An exploration into the dance of language and history
By CJ Sommerfeld, Staff Writer
I first heard Dally via his 2018 folk album, New American. His slurred, conjunct vocals and clever lyrics lured me in.
Paul Dally is a New York based music multi-creative. He has manufactured works under various names, all of which are distinguishable by his droned voice. His projects vary from thick synthesized ensembles, to melancholic alternative, to dive-bar grunge.
I first heard Dally via his 2018 folk album, New American. His slurred, conjunct vocals and clever lyrics lured me in.
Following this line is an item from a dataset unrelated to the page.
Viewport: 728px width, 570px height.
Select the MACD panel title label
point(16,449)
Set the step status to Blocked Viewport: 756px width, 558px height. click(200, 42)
His chord progressions felt familiar, hinting to other folk tracks I had heard before. The first time I Googled his name, I could not find much about him nor his music. After some time spent clicking, I found that many of his works varied in pseudonyms—project names if you will. The musical variation in these works revealed to me that the sounds on this one album displayed just a smidge of Dally’s full musical capabilities. The chord progressions on New American were not representative of everything else he has to offer.
Dally has been making music and producing albums for a bit over ten years. His projects include Jeane, a garage proto-punk band; the dreamy, alternative band Greenfield; and his earliest project, The Skins, a temperamental grunge duo. Throughout then and now, he has also produced a montage of synth soundscapes. His reverberate voice makes an appearance at times in these as it does in memotape, a double-sided digital album. On this particular album, his vocals are strangely evocative, reminiscent of English singer/songwriter King Krule—if Krule was listened to at 33 beats per minute. Some tracks are interjected with trumpets and others with synth-percussion, brass, and other sounds that play on emotion.
This digital album differs greatly from the sound of Jeane, a standard 4-piece, guitar, vocals, bass, and drums troupe that you would expect to watch in a dive. Here, Dally’s vocals are an unrefined version of what we hear in his newer work. Despite its similarity to ’90s garage punk, the band’s tunes are intricated with different layers emerging throughout. This music-project varies slightly from Greenfield, which seems to be a calmer offshoot ofJeane—a sort of dazed 1950s rockabilly. The Skins induce a more melancholic and pensive mood, perfect for Vancouver’s rainy days.
Dally’s projects are not limited to creating and producing music. Between 2016 and 2018 he hosted his own radio show via 8 Ball Radio titled “All Types of Dances.” Similar to his other projects, it was complex and contrasted from what was already out there. The program mixes a hodgepodge of tunes as well as explores music from a philosophical and historical context. The show did not so much operate as an easy-listening FM that you leave on while peeling potatoes, but instead probed thoughts that elevated this art medium. Its thirty-three episodes have been archived and can be listened to through Dally’s website.
On October 20, Dally released a fourteen-minute YouTube video. In it, he unravels the history that each of his current project’s tracks were built on; his new album is titled Vagrant Vistas. He resolves the different intricacies of this work, the by-product of which he explains as the “dances of language and history.” Two of the songs on his new album were inspired by the passing of the legendary John Prine. One of these two songs, “Kimmy Rolla,” is described by Dally as a “funeral parade,” and it is the last track on the collection. After listening to Dally’s reflection of how this collection of songs came to be, it makes me yearn for verbal recounts of all his previous work. Similar to Dally, I wrote an article regarding Kurt Vile’s ode to John Prine.
Despite Dally being the mastermind behind a plethora of projects, photos of himself on the internet are sparse. He is often masked behind graphics, a distant photograph, or radio-show microphone. I can appreciate an artist who is not caught up in their aesthetic nor social media, instead projecting their art to the world. This makes it feel more genuine, like the art was created for the sake of creating art, as opposed to being an accessory to the individual’s image. Dally’s mysterious demeanor lured me to pursue who this creative was—although it simultaneously created a sort of firewall preventing me from doing just that. Dally’s new album, Vagrant Vista, was released November 13—why not have a listen to this Delphic artist?